Guiné-Bissau
Acordo de paz assinado em Abuja

Cronologia

O presidente João Bernardo Vieira e o general Ansumane Mané, em representação do Governo da Guiné-Bissau e da Junta Militar, assinaram na madrugada de segunda-feira um Acordo de Paz, que consagra a retirada total das tropas estrangeiras estacionadas no país e a criação de um Governo de unidade nacional.

Reunidas em Abuja, na Nigéria, no quadro dos esforços da 21ª sessão da Conferência dos Chefes de Estado e do Governo da Comunidade Económica dos Estados da África Ocidental (CEDEAO), as duas partes em conflito reafirmaram o «acordo de cessar-fogo assinado em 26 de Agosto de 1998 na Cidade da Praia», e concordaram na «retirada total da Guiné-Bissau das tropas estrangeiras», a efectuar em simultâneo com o «envio de uma força de interposição da ECOMOG (o braço armado da CEDEAO) que substituirá as tropas retiradas».

• [Lista de tarefas]:
A – Resuma em duas frases o texto sobre o acordo de Abuja.
B – Transcreva do texto sobre o acordo de Abuja o trecho entre "O presidente João" e "de unidade nacional.", inclusive.
Os registos que se seguem constituem material independente do texto.

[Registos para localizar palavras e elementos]
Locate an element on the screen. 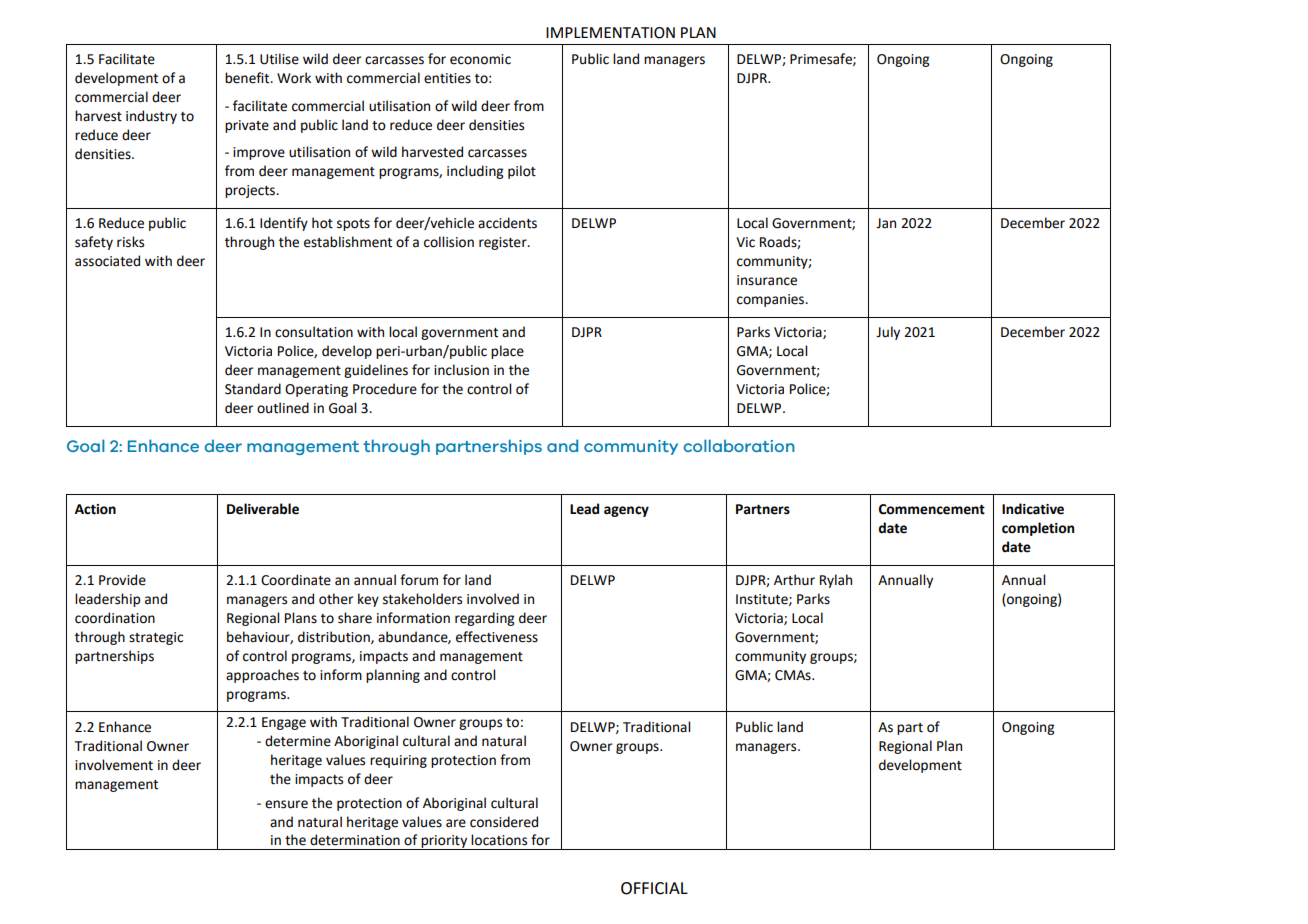 This screenshot has height=924, width=1308. ensure is located at coordinates (286, 804).
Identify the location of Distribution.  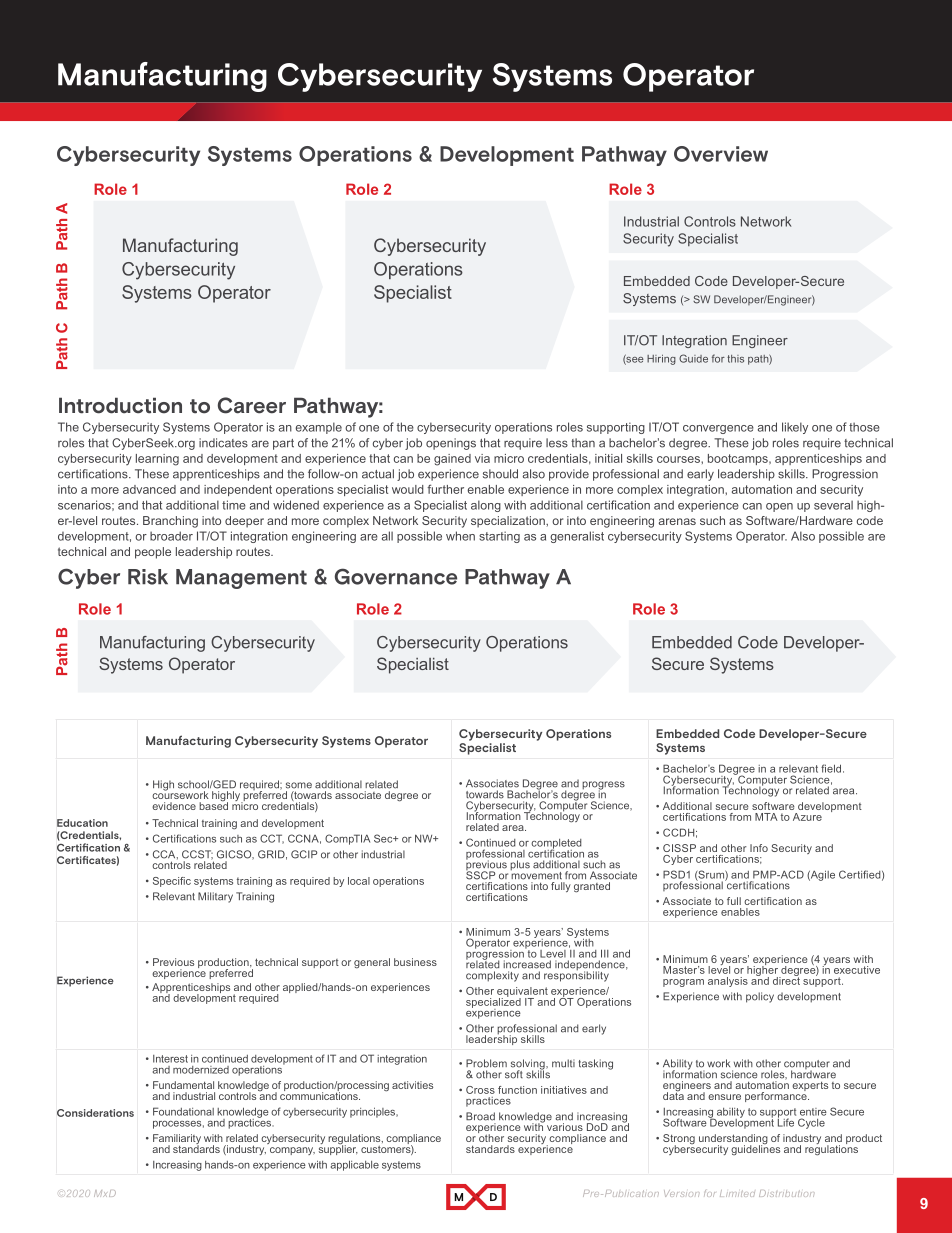
(786, 1193).
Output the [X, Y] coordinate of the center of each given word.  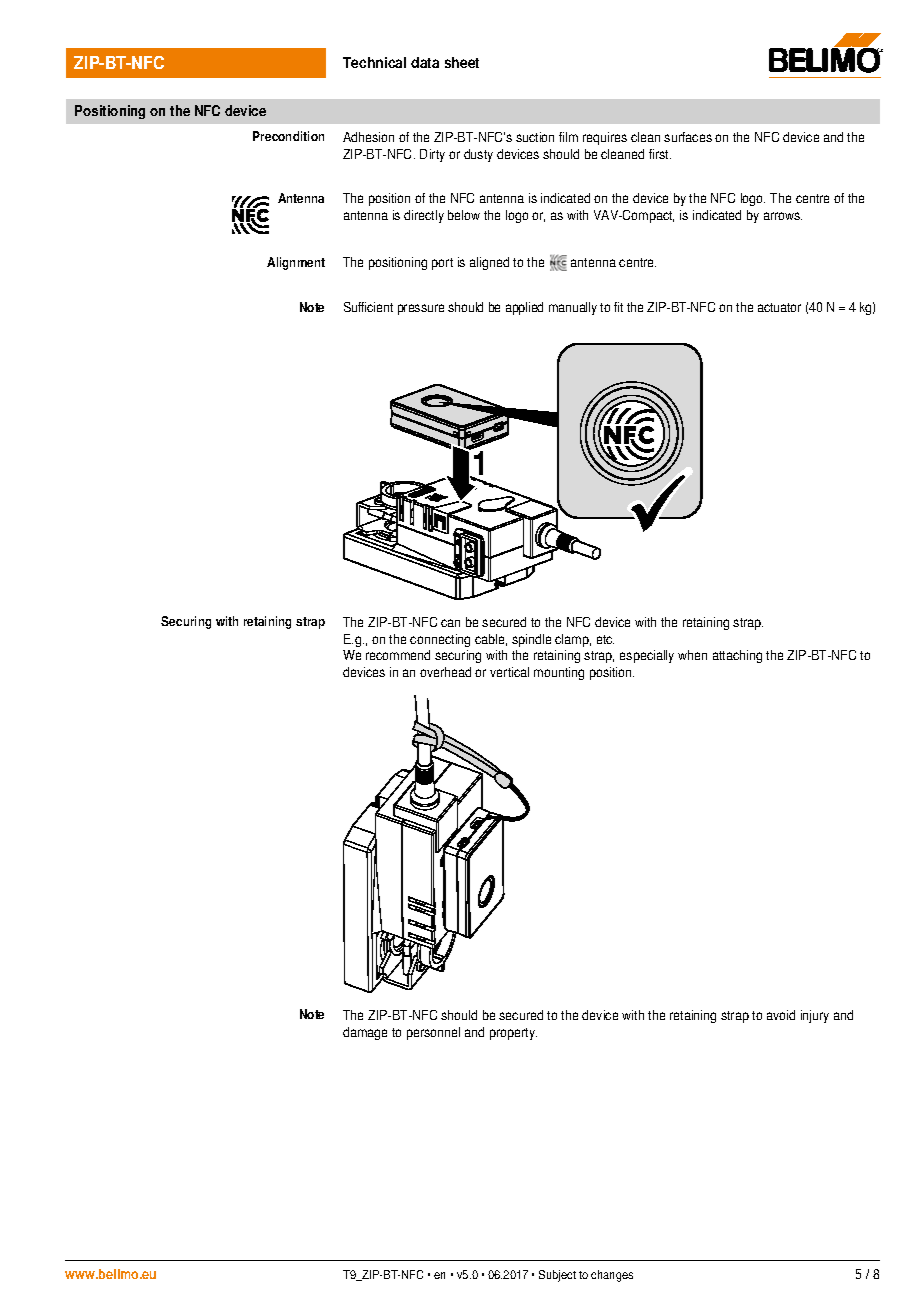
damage [365, 1033]
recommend [398, 655]
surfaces [688, 137]
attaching [737, 656]
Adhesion [368, 137]
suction [535, 137]
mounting [559, 673]
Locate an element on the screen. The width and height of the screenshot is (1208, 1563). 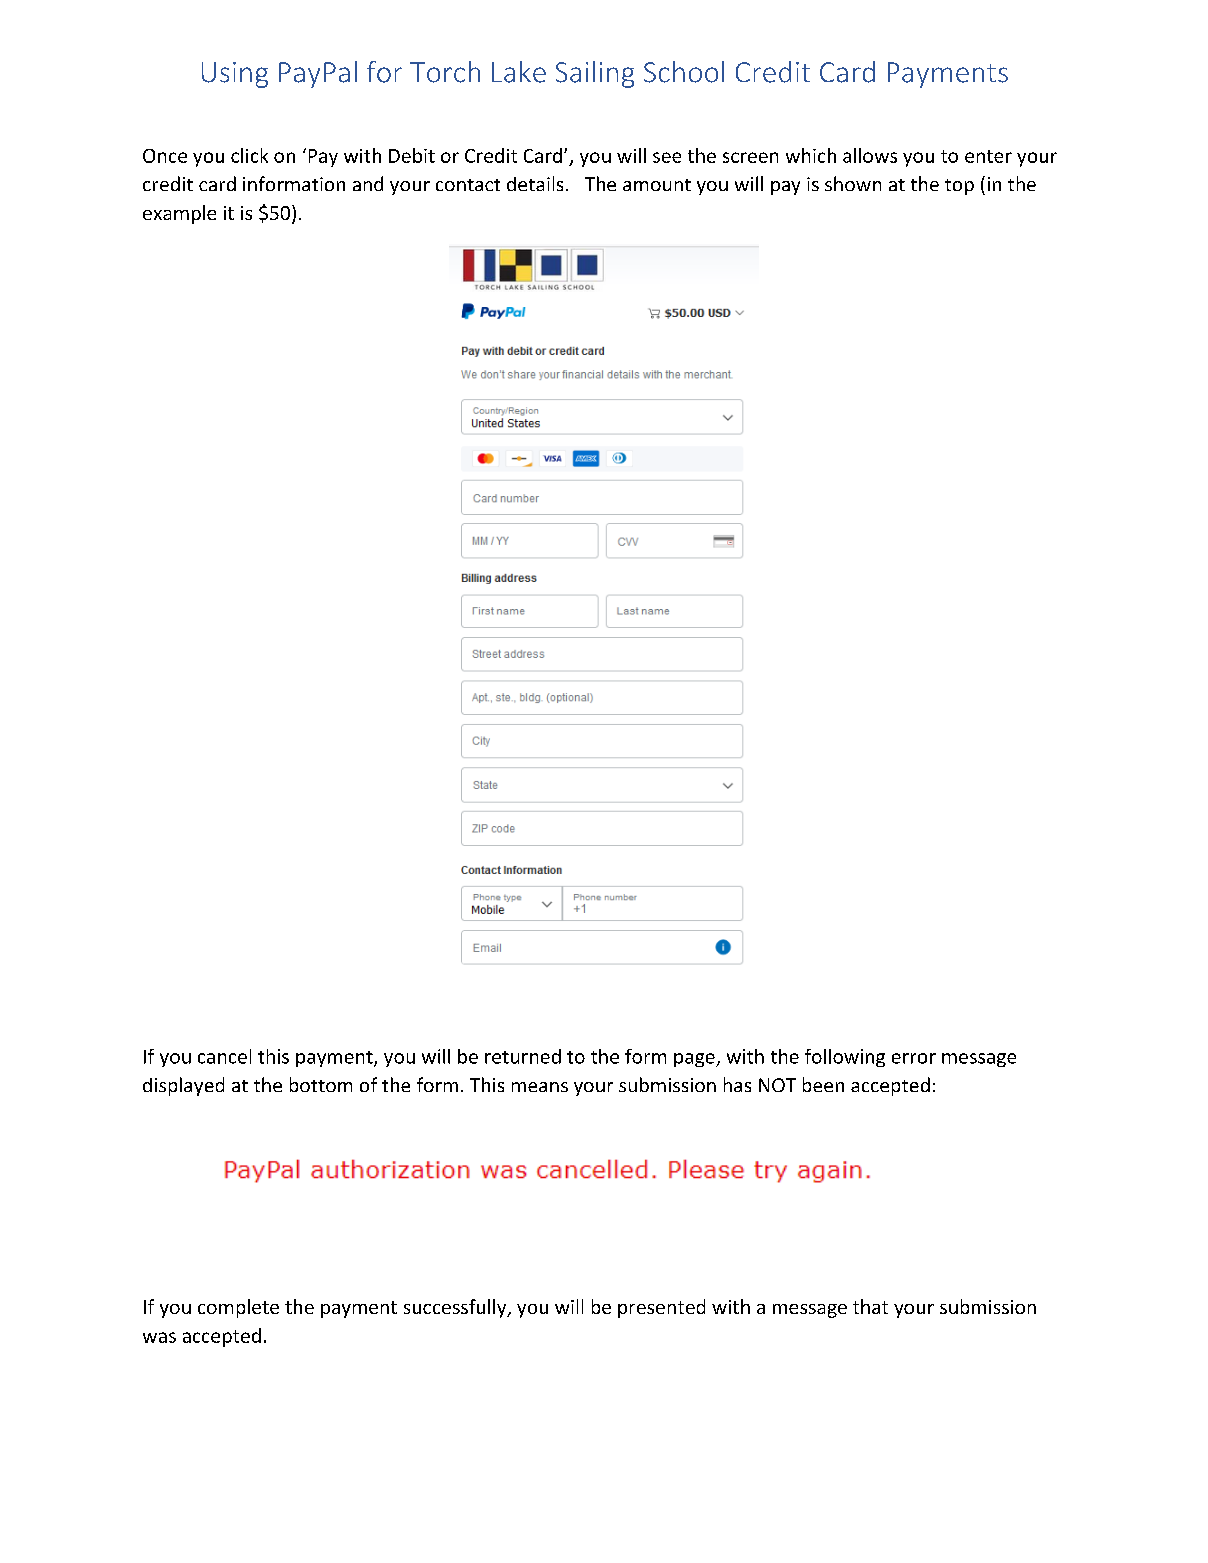
complete is located at coordinates (238, 1308).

• [Respostas por tarefa]:
A – O presidente João Bernardo Vieira e o general Ansumane Mané, em representação do Governo da Guiné-Bissau e da Junta Militar, assinaram em Abuja um Acordo de Paz que consagra a retirada total das tropas estrangeiras e a criação de um Governo de unidade nacional. As duas partes reafirmaram o acordo de cessar-fogo assinado em 26 de Agosto de 1998 na Cidade da Praia e concordaram que essa retirada se faça em simultâneo com o envio de uma força de interposição da ECOMOG.

B –
O presidente João Bernardo Vieira e o general Ansumane Mané, em representação do Governo da Guiné-Bissau e da Junta Militar, assinaram na madrugada de segunda-feira um Acordo de Paz, que consagra a retirada total das tropas estrangeiras estacionadas no país e a criação de um Governo de unidade nacional.